她僵硬在他懷裡,沒吱聲——沒辦法,這幾天單崇自己給自己制定了訓練計劃並且嚴格執行,每天累得像條狗似的,所以那天晚上之後,他們倆……
幾乎是純蓋棉被睡大覺。
甚至在他帶傷後,衛枝主動滾回了她自己的床上。
什麼也沒幹。
那晚一夜混亂,猝不及防就成了「絕唱」。
對此其實阿宅太太還有點兒困惑,畢竟根據她豐富的紙上談兵經驗,正常情侶開葷後,除了一日三餐恨不得死在床上……
她的男朋友就很不一樣了,恨不得死在bigair上。
一心搞事業。
這會兒被他壓著,她在最初的震驚之後甚至有點想張口問原來他還記得這件事啊,忍了又忍,最後忍住了,抬起手,指尖拂過男人的頭髮,她儘量讓自己的語氣聽上去沒什麼怨氣:「怎麼突然想起提起這個來?」
「這東西還要想起來才提?」他問,「你這麼一大活人在我旁邊我又沒瞎。」
「哦。」
這樣啊。
那確實是……
以為你瞎了啊。
「你這樣也不太方便,要不還是等等……今晚累了明天注意力不集中又摔了怎麼辦?」
她的手壓在他的肩膀,不敢用力推,畢竟按照男人這幾天對骨痛貼膏和藥膏的消耗量,藥房的阿姨可能以為他們家裡養了條秋田犬——
天天都要出去和人家打架,打又打不過那種。
「明天休息。」單崇說。
衛枝以為自己的耳朵出了問題,微微瞪大了眼望著他。
後者見她這個反應,著實可愛,勾了勾唇角低頭在她睫毛上落下一記輕吻,淡道:「再練身上沒一處好皮了,修養一天,今天真給我累著了。」
他支在她身體上方,揹著一身的膏藥,像什麼破舊衣服打補丁似的一塊又一塊,身上是藥膏和貼膏混合的藥味……
卻要用這樣輕描淡寫的語氣說這樣的話。
衛枝知道他是心情好。
單崇的fscork2520°確實是出活兒了。
在男人和bigair死磕將近一週後——
這個打破了目前單板滑雪大跳臺訓練、比賽範圍內記錄的突破,整個過程只有衛枝和她的手機見證。

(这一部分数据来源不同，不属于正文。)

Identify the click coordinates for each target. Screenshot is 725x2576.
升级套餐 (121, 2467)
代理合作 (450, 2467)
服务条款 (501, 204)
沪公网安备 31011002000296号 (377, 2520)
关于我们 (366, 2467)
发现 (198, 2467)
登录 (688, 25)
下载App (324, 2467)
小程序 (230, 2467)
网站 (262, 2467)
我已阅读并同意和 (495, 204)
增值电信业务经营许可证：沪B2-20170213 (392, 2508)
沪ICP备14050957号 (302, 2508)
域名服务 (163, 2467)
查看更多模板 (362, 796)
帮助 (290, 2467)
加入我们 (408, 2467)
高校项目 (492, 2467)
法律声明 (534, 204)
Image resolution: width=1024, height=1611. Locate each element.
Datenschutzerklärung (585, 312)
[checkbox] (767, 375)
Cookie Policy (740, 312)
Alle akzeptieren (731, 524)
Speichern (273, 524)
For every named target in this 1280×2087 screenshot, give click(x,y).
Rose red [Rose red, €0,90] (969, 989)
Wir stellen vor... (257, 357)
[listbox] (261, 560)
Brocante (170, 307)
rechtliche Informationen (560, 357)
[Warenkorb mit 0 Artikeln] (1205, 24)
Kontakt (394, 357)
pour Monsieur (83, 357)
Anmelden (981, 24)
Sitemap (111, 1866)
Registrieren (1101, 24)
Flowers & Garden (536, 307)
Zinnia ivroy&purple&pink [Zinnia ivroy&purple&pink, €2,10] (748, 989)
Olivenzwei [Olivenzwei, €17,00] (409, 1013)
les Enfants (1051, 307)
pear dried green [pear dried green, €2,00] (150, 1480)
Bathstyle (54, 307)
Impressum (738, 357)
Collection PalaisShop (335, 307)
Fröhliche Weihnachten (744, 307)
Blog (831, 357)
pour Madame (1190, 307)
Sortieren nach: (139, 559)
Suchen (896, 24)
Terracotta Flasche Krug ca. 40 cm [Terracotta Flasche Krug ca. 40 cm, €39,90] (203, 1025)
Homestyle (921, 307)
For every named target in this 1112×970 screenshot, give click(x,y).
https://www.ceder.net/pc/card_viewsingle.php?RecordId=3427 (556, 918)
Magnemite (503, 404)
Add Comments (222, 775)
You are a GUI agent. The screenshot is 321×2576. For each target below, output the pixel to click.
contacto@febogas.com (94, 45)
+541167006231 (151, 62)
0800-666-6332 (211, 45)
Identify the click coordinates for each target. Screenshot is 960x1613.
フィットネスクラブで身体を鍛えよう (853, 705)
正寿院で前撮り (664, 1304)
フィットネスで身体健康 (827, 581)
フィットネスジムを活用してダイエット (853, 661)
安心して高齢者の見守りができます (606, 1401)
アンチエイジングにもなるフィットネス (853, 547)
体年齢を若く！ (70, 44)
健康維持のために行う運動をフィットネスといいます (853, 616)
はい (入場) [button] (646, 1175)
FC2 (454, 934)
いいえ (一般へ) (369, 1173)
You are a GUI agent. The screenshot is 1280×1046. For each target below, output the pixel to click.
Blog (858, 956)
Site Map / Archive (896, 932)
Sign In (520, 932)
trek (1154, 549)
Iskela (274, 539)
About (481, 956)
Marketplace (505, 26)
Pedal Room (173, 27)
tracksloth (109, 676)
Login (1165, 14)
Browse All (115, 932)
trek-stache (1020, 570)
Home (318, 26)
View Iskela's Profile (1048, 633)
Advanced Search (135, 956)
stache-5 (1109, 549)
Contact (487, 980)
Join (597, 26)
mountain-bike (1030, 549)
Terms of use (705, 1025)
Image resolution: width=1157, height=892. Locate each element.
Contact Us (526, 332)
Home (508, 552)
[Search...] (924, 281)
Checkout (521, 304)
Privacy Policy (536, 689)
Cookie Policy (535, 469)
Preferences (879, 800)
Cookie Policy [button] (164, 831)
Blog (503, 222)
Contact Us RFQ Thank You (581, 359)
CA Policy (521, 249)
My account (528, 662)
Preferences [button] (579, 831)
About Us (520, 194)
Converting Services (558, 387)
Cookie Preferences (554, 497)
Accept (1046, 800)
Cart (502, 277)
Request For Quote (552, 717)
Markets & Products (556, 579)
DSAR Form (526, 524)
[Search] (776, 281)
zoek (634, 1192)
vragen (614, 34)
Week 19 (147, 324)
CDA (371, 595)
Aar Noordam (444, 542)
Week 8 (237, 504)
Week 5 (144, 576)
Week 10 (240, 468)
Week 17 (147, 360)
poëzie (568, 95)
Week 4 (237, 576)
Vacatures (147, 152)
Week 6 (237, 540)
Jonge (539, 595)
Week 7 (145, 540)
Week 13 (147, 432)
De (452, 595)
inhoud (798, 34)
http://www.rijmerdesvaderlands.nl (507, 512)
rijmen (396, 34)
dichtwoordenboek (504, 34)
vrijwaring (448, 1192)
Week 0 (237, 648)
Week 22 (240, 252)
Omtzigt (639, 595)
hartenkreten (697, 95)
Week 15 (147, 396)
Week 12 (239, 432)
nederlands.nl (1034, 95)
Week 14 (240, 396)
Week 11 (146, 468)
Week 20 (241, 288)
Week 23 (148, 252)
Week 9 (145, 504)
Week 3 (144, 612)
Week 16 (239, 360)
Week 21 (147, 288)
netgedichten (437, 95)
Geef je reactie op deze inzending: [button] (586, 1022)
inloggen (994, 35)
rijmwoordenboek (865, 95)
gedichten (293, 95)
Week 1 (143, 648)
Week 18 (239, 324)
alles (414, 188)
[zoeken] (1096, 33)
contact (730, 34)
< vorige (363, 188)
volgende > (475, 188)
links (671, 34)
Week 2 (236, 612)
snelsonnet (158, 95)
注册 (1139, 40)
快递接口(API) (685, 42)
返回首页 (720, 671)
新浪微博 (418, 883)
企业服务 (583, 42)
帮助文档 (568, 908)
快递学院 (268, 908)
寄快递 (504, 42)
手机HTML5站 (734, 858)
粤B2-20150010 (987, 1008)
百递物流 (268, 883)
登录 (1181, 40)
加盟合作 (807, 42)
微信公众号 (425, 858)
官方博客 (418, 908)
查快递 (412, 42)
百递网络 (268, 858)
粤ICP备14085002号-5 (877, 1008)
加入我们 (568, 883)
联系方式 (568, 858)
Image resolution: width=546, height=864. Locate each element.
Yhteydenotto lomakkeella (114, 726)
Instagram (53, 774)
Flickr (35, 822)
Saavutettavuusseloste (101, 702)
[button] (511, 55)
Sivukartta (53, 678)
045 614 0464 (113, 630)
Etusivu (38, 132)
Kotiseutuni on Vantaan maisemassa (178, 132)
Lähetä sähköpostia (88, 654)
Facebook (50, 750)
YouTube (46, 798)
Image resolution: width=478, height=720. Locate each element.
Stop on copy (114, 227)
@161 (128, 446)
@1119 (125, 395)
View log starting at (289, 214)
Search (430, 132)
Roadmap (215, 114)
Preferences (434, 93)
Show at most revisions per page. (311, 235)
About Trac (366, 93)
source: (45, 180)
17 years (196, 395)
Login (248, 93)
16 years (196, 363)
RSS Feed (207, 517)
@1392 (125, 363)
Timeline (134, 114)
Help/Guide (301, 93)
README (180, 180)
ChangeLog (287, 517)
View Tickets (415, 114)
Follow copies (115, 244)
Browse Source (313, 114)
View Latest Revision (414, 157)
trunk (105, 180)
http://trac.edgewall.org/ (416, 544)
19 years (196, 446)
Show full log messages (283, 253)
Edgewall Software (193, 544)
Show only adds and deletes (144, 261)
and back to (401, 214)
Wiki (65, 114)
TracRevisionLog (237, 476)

此時此刻那個影片正安靜地躺在她的手機和單崇的手機裡,衛枝記得,這好像是單崇第一次主動問她要拍好的影片,讓她發給他。
怎麼能不高興呢?
現在想起他出活那一瞬間,她都還有一陣兒的恍惚。
畢竟除了單崇自己,沒人比她更清楚,這個fscork2520°到底來的多不容易。
……
單崇是今天出的活兒。
原本今天的天氣不太好,從一大早開始就陰雲密佈,天空烏壓壓的,讓人提不起勁來。
綜上所得,本來沒覺得今天是會有什麼大建設的一天。
衛枝從上纜車開始抱著板打呵欠,到了雲頂的地形道具公園,熟練地在大跳臺側面找了個地方蹲著,在單崇做熱身的時候玩了一會兒手機——
開啟微信,群裡還是都在找單崇。
有人報道在雲頂的纜車排隊那邊看見師父了,旁邊跟著師孃。
背刺艾特他們問又跑雲頂幹什麼,他們不會這些天都在雲頂吧?
【少女嘰:來滑雪啊,還能幹什麼……還有,因為我中午想吃肯德基?】
【ck、背刺:女人就是折騰。】
衛枝收了手機,找到最合適的機位,開始搗鼓拍攝工具——
這些天她對這個地方輕車熟路,再加上已經會滑著板移動拍,她早就不單純待在出發臺上頂點拍,就跟著在下面,單崇跳,她就調整角度,跟拍。
她對自己很滿意。
雖然單崇說,最好的攝影師會跟著被拍攝的人一塊兒跳,只是當被拍攝的人在做空中動作時,攝影師直飛就行。
……還「直飛就行」。
又沒給工資,還想要人狗命。
衛枝想到這就忍不住想哼哼地翻白眼,往那一蹲,在男人跳過幾輪簡單動作熱身後,衛枝看他幾次落地不太穩,就忍不住伸頭看了眼——
果不其然看見跳臺落地點,有好多地方都是一層冰面。
其實國內冬天哪怕是室外雪場也會進行人工造雪,聽說人工造雪成本很高,而就衛枝體感來說,雲頂雪場的造雪頻率,其實沒有隔壁山頂雪場勤快——
這就導致了昨晚要是半夜時候氣溫浮動,雲頂這邊的冰層就特別明顯。
更何況是地形公園這邊,人更少,且周圍就那一臺造雪機,更加難照顧到。
這種冰面摔下去比摔在平地疼一萬倍,衛枝擔心男朋友那已經打了幾萬塊鋼釘的腰,正低著頭研究這邊哪個角度落地比較好,想讓單崇靠靠,那邊男人已經第四次爬上了大跳臺。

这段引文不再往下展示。